So, I was watching Budget 2016 yesterday and desperately waiting for the personal taxation announcement because that’s the main thing I understand :). By the end of the budget speech, it became clear that there were no changes in income tax slabs nor 80C limits and all hell broke loose on the news that the EPF withdrawal will be taxed on the 60% corpus.
The whole twitter and facebook was full of angry people showing their disappointment on the budget and how it has betrayed the salaried class. The issue went really out of hand and a twitter trend
#RollBackEPF started trending and every person from across the country wanted it to be taken back. It was really a crazy day. And today govt has clarified that the tax is only applicable on the interest component only (more on that later in the article)
This budget’s major focus was on the rural economy and farmers which are neglected for decades anyways. Only time will tell if the efforts were taken in this budget work or not and if things improve and get better for farmers and rural economy. Let’s wait for that.
While there were many things in this budget, on the taxation front and other announcements, nothing major was there in this budget for a common man on taxation front and that made the salaried class very very disappointed.
Let’s look at the budget highlights one by one. My focus is to share all the major points which concern or are related to a common man.
Let me again share it. There was no change in the income tax slabs or the 80C limit. Everything remains the same on this front. Everyone was expecting that the slab will be raised or 80C limits will be increased, but that didn’t happen. There were conversations like the basic exemption limits should be raised to at least Rs 5 lacs from the current 2.5 lacs, and this was, in fact, Arun Jaitley’s demand in 2014 that the limits should be raised. Not sure what’s coming in his way now when he himself is the decision-maker.
Now 40% of the NPS corpus will be tax-free at the time of maturity, rest 60% corpus will be taxed if you withdraw it fully. However, if you buy an annuity (pension) from the remaining 60% corpus you won’t have to pay the tax. However, note that the pension amount which you will get will be normally taxes as the income in your hands.
This means that if you have Rs 1 crore in NPS at the time of maturity, if you withdraw the full amount, then 40 lacs will be tax-free, but the rest 60 lacs will be taxed. Now if the applicable tax at that time is 20% (just an example), then 12 lacs will go in tax and you will get the remaining 48 lacs in our hand. So a total of 88 lacs you will get out of 1 crore. However, you can choose to just take 40 lacs in hand and leave the 60 lacs in a pension product to generate the monthly income (which I think many will choose anyways).
One good point is that if the NPS holder dies, then the full death claim will be tax-free in the hand of the receiver.
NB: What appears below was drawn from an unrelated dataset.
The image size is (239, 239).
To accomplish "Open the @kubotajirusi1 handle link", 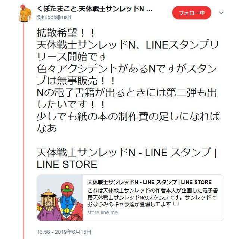I will (x=54, y=18).

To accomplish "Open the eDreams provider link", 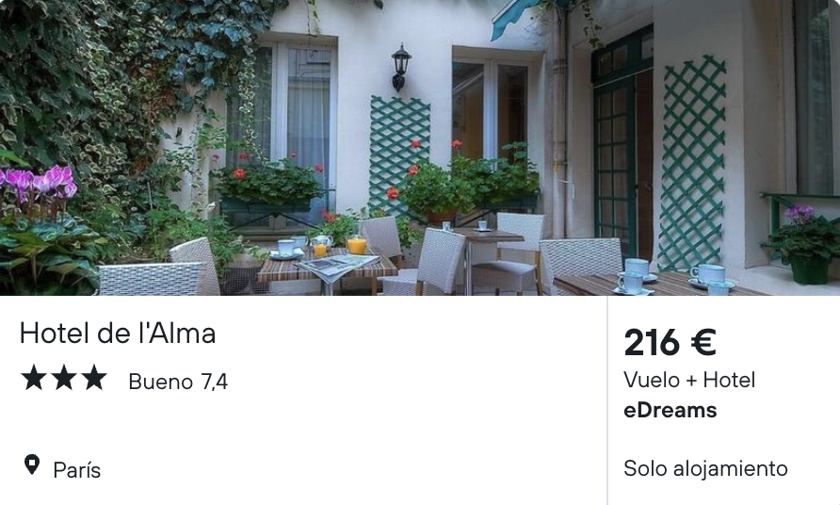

As I said earlier, the EPF was the center point of discussion after the budget speech and govt has clarified that only the interest component will be taxed at the time of withdrawal and that too only on the 60% corpus. The 40% part will be tax-free fully. Note that this is applicable only on the interest earned after 1st Apr, 2016. The interest earned before this date will be tax-free.
Also, an important point here is that there is a lot of debate and confusion around this point as of now. We should wait for more clarification on this from govt in the coming days.
PPF is untouched and still remains full tax-free as of now. Yesterday there was this confusion, that NPS, EPF and PPF, all of them are brought at the same level and many worried people whose PPF was going to mature in the coming months/years panicked and started asking if their PPF corpus will also get taxed.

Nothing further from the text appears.